▶ [Objetivo planteado] Reproduce sin ningún cambio todos los registros que aparecen a continuación.

▶ [Datos del ejercicio]
──────────

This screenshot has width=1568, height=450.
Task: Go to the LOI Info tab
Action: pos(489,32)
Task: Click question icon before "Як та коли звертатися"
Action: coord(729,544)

──────────

▶ [Respuesta del ejercicio]
This screenshot has width=1568, height=450.
Task: Go to the LOI Info tab
Action: pos(489,32)
Task: Click question icon before "Як та коли звертатися"
Action: coord(729,544)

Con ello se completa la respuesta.